The Many Deaths of Laila Starr 2 by Ram V, Filipe Andrade, Ines Amaro, and Andworld, published by BOOM! Studios
The great coup of the first issue of this series is the way the strength of Ram's narrative is matched by the sheer beauty of Andrade's psychedelic art. Few writers capture myth in the way Ram does, and even fewer writers know how to write to the strengths of the artist the way he does. Catwoman, Blue in Green, These Savage Shores - each book feels fundamentally different and fully realized. Each works in concert between text and art. Laila Starr is no exception. Andrade's elastic style of thin lines and just-this-side-of-unnatural colors connects perfectly with the surreal nature of Ram's story. 

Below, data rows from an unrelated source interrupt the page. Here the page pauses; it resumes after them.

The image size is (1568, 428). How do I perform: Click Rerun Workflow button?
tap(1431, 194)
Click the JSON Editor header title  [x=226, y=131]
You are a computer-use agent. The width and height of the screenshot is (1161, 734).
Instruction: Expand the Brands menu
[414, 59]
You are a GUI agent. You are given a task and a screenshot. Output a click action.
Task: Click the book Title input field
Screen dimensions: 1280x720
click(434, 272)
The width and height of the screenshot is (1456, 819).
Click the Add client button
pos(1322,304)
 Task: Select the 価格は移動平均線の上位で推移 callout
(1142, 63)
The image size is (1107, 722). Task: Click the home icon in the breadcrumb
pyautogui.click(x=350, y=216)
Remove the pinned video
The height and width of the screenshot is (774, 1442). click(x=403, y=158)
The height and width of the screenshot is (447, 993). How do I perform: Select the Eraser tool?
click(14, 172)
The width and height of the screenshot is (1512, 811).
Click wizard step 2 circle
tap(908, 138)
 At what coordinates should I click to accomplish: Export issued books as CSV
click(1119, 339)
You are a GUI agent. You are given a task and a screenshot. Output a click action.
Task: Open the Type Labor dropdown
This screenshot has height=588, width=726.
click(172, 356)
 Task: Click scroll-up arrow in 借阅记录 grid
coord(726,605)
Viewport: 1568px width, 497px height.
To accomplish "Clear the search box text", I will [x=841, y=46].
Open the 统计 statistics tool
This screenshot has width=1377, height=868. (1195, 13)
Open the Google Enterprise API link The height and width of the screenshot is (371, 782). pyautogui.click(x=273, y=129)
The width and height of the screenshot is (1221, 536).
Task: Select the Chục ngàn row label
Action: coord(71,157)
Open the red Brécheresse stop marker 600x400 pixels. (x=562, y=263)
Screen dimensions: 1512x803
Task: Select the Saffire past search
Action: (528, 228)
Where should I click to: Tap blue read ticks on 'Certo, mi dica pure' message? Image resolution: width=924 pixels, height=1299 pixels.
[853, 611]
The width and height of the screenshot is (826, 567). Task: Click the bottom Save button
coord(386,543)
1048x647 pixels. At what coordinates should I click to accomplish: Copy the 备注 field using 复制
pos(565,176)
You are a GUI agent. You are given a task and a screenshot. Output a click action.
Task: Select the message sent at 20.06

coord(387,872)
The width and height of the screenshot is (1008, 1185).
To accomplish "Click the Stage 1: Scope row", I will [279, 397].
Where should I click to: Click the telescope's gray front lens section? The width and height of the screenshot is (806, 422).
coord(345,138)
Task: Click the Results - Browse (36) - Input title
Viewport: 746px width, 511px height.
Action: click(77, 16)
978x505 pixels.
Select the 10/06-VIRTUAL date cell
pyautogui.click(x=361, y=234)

Immortal Hulk: Time of Monsters by Alex Paknadel, Al Ewing, Juan Ferreyra, and more, published by Marvel Comics
One of the more intriguing elements of Ewing's Immortal Hulk run for someone like me who never picked up an issue of Hulk prior is the mythology he builds. I'm a bit of a history nerd, and I love exploring the chronology of things, even in fiction. Ewing has worked to manage the various Hulks that exist inside Bruce Banner, but it's been a while since he explored the history of the green door (or at least it has been for me, because I'm a few issues behind, and maybe he's gotten back to it, I don't know). I'm incredibly excited that Alex Paknadel is scripting the main story with Ewing. If you're curious about how Paknadel can explore a mythos, check out his Giga series. I'm completely ready for a issue rife with metaphysical analysis of an eternal rage monster who may or may not be the devil.